Our planet is a delicate place when it comes to the universe, as we have landed right in the sweet spot that is needed for our existence. As we explore more of the universe, we find planets similar to ours, but right now, space travel on that level is too difficult for us to get reckless with our own planet. However, we still do.
While a slight uptick in temperature or sea level may not seem important, it ruins ecosystems all over our planet, and it's not crazy to say that increased emissions have damaged our public health. Rather than finding solutions to our issues and facing facts that are important to human life — not only now but across generations — people shy away from the truth and focus on less important things. I've even done so myself, and I know that I should not. I like politics way more than an average person, but even then, climate change has always been just an issue I was aware of but have not fully cared about.
When I stopped to think about the importance of this, I realized that to me, it should be important. I want to be a biochemical engineer, and a part of that is the creation of alternative, biologically based fuels. In other words, biofuels are fuels based on living organisms, typically plants or microorganisms that are capable of producing substances such as ethanol from sugars. While biofuels alone can never solve our planet's climate issues, it provides a way to minimize emissions by up to 60 percent considering the source and how it's made.

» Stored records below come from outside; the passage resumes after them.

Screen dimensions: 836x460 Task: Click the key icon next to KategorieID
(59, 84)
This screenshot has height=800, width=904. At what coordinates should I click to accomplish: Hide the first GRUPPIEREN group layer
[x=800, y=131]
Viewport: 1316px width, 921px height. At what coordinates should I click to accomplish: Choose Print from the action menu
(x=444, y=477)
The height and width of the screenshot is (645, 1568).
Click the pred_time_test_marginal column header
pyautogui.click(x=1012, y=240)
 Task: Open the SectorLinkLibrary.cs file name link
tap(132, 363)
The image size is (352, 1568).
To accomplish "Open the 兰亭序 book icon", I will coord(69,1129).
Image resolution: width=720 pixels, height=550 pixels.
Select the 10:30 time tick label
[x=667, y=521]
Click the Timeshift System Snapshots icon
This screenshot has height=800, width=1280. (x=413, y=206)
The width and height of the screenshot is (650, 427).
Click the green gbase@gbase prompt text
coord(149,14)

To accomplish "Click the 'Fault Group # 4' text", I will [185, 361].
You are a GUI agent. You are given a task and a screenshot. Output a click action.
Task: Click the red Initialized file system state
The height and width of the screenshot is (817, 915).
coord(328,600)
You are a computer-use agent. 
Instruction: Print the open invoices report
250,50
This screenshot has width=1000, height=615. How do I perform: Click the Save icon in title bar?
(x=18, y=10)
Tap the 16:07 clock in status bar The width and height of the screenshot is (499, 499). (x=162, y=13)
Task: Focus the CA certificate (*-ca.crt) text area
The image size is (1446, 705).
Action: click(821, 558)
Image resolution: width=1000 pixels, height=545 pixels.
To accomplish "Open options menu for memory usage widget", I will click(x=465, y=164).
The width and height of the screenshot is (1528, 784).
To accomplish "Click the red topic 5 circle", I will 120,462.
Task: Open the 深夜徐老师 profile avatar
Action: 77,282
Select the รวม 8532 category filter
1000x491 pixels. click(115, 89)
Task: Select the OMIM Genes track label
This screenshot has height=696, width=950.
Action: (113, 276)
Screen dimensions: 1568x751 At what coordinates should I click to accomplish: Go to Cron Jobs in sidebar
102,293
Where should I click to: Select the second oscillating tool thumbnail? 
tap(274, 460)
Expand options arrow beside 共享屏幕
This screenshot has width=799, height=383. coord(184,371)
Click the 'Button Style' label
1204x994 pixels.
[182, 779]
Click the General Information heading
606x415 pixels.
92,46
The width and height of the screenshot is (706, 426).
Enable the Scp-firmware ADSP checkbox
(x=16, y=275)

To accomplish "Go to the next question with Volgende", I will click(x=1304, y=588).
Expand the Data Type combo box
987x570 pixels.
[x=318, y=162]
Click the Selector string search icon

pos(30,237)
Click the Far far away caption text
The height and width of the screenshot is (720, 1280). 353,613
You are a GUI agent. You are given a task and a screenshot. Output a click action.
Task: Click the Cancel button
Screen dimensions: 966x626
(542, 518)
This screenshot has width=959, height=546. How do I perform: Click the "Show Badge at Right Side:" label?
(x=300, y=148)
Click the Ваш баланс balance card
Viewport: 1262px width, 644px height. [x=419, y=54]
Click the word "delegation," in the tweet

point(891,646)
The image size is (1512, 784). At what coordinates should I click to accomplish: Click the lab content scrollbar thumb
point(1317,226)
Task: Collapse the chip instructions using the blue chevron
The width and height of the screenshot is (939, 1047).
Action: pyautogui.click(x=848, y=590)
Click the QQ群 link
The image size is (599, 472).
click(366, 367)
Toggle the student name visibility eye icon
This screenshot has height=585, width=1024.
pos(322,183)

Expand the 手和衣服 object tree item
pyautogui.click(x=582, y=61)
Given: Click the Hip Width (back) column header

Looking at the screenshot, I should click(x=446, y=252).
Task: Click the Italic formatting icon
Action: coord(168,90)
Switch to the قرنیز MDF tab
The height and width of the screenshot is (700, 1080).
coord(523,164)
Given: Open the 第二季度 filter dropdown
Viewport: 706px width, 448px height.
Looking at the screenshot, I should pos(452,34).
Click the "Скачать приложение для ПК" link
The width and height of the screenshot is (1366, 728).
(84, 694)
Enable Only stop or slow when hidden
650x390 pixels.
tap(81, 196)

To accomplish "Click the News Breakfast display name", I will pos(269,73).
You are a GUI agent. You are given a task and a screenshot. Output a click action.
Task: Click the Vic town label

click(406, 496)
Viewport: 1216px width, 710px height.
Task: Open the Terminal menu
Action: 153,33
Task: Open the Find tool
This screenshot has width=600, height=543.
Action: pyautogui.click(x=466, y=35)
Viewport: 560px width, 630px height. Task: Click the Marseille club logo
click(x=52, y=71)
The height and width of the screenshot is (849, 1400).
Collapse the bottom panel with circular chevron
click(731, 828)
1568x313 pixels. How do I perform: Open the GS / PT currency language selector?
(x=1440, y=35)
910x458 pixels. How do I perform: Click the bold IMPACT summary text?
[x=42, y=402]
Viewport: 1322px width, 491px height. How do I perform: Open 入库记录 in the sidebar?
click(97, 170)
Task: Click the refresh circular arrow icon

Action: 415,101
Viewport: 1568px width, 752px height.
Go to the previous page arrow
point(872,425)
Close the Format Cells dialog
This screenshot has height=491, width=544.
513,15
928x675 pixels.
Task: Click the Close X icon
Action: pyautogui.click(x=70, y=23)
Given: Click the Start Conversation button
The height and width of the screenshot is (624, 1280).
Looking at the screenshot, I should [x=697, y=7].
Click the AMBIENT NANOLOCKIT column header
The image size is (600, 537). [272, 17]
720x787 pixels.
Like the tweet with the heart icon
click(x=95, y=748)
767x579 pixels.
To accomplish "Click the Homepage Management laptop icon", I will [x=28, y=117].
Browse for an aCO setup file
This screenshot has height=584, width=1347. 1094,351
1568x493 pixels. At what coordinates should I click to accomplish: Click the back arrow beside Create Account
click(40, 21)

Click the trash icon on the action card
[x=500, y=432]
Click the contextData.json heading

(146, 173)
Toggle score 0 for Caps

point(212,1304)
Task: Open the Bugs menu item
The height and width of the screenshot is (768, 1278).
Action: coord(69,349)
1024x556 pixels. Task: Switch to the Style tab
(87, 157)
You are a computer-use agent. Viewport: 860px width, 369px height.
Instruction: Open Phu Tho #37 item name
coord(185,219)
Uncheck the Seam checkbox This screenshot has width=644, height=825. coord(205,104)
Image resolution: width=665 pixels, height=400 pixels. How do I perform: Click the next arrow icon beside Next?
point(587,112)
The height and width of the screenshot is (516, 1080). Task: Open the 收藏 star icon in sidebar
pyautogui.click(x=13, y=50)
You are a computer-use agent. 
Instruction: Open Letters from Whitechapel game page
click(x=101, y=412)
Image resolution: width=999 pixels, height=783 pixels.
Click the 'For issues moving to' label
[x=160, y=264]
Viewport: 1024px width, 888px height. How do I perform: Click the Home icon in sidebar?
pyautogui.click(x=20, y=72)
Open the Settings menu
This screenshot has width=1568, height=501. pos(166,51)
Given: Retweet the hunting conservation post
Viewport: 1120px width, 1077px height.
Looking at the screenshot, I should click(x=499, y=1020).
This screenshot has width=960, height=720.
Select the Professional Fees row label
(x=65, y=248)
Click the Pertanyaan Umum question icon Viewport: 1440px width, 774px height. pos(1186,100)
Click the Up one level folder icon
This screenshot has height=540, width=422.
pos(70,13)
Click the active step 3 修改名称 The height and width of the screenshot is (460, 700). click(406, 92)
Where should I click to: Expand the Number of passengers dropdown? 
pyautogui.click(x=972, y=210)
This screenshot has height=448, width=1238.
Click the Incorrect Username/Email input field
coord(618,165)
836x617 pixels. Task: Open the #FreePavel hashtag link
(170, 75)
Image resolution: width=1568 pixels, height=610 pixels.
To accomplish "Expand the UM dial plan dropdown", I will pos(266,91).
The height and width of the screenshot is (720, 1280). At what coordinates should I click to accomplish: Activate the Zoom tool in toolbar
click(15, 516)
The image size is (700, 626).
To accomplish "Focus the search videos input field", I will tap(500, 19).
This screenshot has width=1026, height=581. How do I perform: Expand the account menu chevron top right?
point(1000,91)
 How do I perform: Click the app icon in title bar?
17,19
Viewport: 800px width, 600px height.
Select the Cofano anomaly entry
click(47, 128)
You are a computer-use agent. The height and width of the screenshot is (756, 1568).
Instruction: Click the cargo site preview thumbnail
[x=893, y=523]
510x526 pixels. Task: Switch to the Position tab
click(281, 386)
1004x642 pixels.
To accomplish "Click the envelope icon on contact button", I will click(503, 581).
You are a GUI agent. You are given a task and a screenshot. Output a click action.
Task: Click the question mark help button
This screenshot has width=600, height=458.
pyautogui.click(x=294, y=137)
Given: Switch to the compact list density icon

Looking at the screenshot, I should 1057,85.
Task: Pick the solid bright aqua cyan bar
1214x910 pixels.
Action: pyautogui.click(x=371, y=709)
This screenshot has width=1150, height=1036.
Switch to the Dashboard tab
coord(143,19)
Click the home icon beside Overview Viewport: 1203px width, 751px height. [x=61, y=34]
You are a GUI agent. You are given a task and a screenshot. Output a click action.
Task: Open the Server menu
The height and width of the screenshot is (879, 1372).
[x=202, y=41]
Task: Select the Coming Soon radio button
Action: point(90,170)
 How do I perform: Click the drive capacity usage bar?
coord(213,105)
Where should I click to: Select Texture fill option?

Ethanol may seem familiar, as most gas in the United States is of some amount of ethanol — that amount can go up to 10 percent ethanol. Higher percentages of ethanol cannot be used on many cars, only on fuel flexible vehicles, and the percentage can range from 51 to 83 percent of ethanol.
Ethanol is alcohol made through fermentation, just like alcoholic beverages. While there are some downgrades to using ethanol, the development of ethanol is important, and if it can be more cost effective with less damaging materials. Corn and sugar canes aren't the most effective materials, and ethanol companies along with governments are looking for less harmful materials, such as fast growing grasses or microalgae. I personally wish to study Kudzu and produce ethanol from the sugars present in the plant to make use of the invasive species.
Microalgae are a relatively new source of biofuels and have actually been used in dietary supplements and used for overall health benefits. They are seen as potential sources of biofuel for the amount of sugars and fats that can be produced and then converted into ethanol. So it's obvious that since there are many sources available and in development, many forms of biofuel will become cheaper as time goes on.
However, one must consider the disadvantages of biofuel along with the considerations that need to be made.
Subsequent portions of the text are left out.